The inequality incentive

By Josh Tyrangiel

HUNGER TO SUCCEED The American system offers extreme incentives, if not always fair ones, to those who strive

PHOTOGRAPH Fred R. Conrad/The New York Times/Redux

If there’s a lesson from Occupy Wall Street, it’s that anger, tents, and drumming are no threat to the global financial system. Which is not to say that the Occupiers missed their mark. They wielded a brilliant array of indicators and statistics, held aloft for the world’s cameras and honed to inflict maximum damage to American self-esteem. For instance: “The U.S. has greater income inequality than Russia, China, and Cameroon.” In a dozen words the whole premise of American exceptionalism — that only here, under liberty, do fortunes rise and fall on merit — gets body-slammed. It’s a picket sign that leaves bruises. It also happens to be true.

The Gini index, devised by Italian statistician Corrado Gini in 1912, measures income distribution on a scale of 0 to 1. Zero is a perfectly shared pie; one is a population in which a greedy actor hoards it all.
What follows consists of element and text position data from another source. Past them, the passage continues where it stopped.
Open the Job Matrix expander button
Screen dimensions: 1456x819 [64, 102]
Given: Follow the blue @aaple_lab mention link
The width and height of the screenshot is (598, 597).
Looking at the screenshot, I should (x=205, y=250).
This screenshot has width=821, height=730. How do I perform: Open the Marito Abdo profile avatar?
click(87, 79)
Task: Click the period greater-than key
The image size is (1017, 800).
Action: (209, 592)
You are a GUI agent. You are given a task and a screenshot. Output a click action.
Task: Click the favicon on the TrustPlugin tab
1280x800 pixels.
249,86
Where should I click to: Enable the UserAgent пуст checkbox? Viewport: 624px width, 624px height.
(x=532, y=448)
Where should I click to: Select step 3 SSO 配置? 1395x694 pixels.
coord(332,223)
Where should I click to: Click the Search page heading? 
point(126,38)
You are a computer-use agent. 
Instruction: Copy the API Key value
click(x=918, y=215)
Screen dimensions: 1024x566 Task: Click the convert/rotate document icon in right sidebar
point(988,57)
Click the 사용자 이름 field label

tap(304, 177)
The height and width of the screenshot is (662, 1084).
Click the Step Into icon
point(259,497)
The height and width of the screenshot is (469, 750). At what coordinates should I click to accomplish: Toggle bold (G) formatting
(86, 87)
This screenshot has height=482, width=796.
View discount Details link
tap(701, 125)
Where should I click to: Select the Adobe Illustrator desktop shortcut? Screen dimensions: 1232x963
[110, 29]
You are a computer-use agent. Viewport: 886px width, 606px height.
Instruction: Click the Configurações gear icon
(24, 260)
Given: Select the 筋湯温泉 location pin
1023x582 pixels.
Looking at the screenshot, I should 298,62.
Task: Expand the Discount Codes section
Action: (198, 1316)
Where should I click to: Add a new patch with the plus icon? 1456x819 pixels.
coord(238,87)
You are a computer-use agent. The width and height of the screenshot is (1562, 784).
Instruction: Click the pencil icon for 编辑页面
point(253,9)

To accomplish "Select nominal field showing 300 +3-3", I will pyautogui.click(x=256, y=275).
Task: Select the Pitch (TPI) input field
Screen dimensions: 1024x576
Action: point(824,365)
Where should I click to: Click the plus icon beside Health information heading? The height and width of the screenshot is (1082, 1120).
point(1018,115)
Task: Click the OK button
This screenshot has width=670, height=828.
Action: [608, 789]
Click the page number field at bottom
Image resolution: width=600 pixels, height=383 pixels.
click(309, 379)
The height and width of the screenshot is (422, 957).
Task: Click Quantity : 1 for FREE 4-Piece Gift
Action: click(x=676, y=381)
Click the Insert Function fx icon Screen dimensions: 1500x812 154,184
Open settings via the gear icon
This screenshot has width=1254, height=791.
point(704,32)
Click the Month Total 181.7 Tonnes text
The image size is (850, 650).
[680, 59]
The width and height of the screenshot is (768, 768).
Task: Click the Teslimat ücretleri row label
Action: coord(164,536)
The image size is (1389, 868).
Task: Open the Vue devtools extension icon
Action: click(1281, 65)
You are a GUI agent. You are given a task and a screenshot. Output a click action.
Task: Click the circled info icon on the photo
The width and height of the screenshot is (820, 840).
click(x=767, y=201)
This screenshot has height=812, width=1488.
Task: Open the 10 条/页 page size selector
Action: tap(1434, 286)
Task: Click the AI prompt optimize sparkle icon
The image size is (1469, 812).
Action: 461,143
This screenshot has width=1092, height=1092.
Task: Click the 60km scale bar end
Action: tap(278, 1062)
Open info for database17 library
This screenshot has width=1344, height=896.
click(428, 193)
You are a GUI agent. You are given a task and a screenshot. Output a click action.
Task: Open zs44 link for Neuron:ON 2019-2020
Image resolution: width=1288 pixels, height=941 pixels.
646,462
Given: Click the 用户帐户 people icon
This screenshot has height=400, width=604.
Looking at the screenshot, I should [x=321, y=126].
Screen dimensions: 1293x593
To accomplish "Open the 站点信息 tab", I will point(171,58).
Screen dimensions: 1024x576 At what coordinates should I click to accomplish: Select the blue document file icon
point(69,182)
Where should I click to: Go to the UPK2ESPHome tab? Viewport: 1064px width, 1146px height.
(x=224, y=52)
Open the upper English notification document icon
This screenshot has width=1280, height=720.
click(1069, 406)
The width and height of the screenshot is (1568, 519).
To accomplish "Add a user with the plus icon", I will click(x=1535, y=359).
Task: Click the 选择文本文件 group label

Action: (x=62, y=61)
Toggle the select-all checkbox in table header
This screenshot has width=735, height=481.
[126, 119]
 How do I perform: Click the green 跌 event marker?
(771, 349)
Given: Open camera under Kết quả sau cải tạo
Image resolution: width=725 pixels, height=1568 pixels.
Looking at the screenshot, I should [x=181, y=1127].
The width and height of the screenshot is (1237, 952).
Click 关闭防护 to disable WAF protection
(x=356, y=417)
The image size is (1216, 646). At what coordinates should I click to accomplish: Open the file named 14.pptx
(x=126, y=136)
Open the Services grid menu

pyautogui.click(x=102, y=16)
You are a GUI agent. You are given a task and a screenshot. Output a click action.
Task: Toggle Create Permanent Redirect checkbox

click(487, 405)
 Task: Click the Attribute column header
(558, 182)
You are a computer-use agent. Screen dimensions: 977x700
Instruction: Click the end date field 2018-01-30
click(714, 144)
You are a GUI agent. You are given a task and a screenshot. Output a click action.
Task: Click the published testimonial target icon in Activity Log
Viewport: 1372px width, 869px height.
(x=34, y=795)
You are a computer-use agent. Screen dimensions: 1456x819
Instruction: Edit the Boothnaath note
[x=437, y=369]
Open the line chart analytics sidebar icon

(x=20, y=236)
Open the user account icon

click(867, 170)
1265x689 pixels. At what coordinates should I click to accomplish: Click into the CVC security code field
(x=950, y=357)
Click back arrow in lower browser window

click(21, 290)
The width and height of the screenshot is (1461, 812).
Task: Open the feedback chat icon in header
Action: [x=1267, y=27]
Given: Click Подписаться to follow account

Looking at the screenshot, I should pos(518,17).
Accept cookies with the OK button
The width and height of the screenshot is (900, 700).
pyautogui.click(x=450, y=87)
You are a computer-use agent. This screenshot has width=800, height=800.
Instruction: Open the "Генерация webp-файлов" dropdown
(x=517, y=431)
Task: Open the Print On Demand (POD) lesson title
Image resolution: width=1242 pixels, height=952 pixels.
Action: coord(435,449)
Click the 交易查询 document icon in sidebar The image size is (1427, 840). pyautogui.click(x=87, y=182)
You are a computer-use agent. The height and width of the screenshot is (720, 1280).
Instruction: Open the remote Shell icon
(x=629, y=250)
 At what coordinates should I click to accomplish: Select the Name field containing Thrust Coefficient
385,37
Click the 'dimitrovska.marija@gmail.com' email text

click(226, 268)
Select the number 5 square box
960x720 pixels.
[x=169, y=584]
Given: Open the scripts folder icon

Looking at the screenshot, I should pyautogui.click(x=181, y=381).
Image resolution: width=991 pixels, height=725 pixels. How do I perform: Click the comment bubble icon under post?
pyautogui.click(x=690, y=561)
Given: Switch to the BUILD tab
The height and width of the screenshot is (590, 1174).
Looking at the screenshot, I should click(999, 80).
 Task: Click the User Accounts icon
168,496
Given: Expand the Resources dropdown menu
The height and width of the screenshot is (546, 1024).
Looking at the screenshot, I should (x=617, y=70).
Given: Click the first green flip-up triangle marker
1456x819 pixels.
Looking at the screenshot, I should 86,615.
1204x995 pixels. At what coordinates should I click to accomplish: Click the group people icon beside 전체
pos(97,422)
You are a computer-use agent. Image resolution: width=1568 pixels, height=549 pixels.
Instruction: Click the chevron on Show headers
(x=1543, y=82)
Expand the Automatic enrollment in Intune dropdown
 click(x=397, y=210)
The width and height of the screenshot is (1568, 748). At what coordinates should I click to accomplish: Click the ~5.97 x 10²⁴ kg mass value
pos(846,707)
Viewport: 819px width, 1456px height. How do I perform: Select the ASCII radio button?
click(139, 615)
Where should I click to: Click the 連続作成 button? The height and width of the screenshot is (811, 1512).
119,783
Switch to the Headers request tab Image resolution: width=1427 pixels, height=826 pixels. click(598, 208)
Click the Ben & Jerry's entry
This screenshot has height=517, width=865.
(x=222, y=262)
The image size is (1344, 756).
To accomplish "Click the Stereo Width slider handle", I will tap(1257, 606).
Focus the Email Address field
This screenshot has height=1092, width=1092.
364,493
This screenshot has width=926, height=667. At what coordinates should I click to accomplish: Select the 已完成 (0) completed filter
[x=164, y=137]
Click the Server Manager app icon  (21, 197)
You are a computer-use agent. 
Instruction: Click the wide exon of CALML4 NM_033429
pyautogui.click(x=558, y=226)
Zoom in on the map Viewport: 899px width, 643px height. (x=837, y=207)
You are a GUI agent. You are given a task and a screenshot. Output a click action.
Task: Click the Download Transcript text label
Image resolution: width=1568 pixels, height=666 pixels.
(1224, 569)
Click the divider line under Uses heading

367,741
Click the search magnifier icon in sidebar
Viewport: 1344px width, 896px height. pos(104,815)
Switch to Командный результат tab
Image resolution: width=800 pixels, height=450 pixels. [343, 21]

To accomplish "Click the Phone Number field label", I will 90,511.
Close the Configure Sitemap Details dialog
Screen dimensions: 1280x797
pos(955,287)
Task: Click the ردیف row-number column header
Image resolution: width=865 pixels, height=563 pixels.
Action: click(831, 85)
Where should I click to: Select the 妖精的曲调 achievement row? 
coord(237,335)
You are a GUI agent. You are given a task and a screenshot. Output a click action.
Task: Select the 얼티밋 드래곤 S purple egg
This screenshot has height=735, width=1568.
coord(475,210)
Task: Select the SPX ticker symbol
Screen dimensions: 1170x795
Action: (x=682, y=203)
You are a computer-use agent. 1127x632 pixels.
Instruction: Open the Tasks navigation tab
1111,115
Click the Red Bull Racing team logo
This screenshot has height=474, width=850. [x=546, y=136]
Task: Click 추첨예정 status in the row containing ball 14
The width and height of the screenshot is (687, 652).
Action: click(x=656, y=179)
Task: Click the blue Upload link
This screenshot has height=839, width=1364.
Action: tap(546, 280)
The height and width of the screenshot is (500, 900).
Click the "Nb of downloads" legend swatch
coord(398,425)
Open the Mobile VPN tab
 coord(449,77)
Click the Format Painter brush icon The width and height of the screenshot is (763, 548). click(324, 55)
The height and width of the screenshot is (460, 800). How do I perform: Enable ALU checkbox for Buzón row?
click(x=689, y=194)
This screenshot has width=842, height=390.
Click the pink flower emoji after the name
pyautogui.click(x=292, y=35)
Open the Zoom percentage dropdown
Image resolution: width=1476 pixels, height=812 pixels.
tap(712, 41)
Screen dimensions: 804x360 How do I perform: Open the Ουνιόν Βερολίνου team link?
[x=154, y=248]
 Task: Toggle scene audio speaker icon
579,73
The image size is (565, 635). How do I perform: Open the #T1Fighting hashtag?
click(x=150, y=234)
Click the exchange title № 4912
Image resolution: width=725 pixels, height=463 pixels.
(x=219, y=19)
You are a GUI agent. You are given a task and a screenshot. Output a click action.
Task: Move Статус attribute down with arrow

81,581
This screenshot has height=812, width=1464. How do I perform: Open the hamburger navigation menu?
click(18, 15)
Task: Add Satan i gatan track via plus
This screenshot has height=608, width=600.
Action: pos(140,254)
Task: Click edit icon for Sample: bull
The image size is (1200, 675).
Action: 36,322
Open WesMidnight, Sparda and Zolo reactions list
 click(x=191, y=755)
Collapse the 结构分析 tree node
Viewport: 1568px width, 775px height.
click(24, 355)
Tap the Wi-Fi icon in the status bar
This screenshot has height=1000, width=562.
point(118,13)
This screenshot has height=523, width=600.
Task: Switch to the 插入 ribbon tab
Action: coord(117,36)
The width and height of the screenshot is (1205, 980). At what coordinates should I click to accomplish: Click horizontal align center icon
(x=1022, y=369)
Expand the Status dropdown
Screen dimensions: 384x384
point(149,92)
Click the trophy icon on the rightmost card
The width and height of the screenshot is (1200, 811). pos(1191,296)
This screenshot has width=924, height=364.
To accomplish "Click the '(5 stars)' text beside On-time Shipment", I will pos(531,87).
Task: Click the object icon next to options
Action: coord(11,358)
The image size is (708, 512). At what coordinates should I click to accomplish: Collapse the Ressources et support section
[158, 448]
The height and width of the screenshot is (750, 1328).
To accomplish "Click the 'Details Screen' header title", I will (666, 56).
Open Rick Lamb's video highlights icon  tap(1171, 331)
In 2011 the U.S. Gini stood at 0.475, a 1.3 percent rise over the previous year and the first significant annual increase since 1993. The 1.2 million households that make up the top 1 percent of wealth saw their earnings increase by 5.5 percent last year, according to the U.S. Census Bureau. In the 96 million households that made less than $101,583, roughly 80 percent of Americans, earnings dropped 1.7 percent. It has not been an equal-opportunity recovery.

Shift the light, however, and even severe income inequality has its virtues. If wealth at the top motivates people at the bottom, the gap is less relevant. If the state refuses to let citizens slip from lower class to underclass, it assures a level of dignity. And if the journey from poverty to prosperity is an open road, free of prejudice and corruption, then no one can say that class is fate. Which is why the focus on income inequality is a little misguided. It’s opportunity we need to watch.

Unlike income, opportunity is a synthesis of disparate things, only some of which are concrete: access to the polls and public schools; reliable social services; stable markets; penalties for those who would cheat to get ahead.

Over the past four years the federal government has been more aggressive in defending opportunity. The Affordable Care Act promises that, eventually, no one will lose their savings when they lose their health. Pell Grants for college remain funded, with bumps for inflation, despite serious congressional threats. And while dropout rates still track inversely to income, thousands of students remain enrolled in public colleges only because the feds picked up the slack when state schools raised fees and cut their budgets.

Opportunity feeds on symbols, too, and America has never stopped manufacturing those. Barack Obama is one symbol of the possibilities in American life. Lloyd Blankfein is another. To the Occupy signmakers, Blankfein’s scowl and pay package offered proof of the financial industry’s disdain for the little guy. But symbols, like statistics, change with perspective. Goldman Sachs’s chief executive officer was born in the Bronx to a postal clerk father and a receptionist mother. He grew up in public housing and earned his first pennies as a 13-year-old vendor at the old Yankee Stadium. “Three cents per soda,” Blankfein recalls. Not surprisingly, Blankfein, 58, says that America is still the land of opportunity. “C’mon, where are you going to go?” he asks. “Is there a block in Copenhagen that I haven’t heard about? We’re noisy and crazy and provide great theater to the world, but we’re actually pretty stable in our extremes.”

The key word is extremes. Almost all top universities in the U.S. are need-blind, ensuring that the brilliant poor will be catapulted into a world of new possibilities, even as average low-income students fight to cover community college costs. A new dry cleaner may struggle to get a small business loan, but innovators at the front end of the bell curve can call on venture capitalists regardless of their age and qualifications. Asks Blankfein: “Where else could you have a guy like Zuckerberg, where in his dorm room he can find people to give him money, and go out into capital markets and get a first, second, and third funding? Where else in the world does that exist? And when else in the United States did that exist?”

These extreme American incentives attract the hungriest people from all over the world. They always have. And it’s not always going to feel fair. A new Yankee Stadium opened in 2009, this one with a concrete moat separating the top-price ticket holders in the first nine rows from anyone who might try to sneak up for a better view. “I don’t remember being too successful at sneaking down to the first row in the olden days either,” says Blankfein. “Not that I didn’t try.”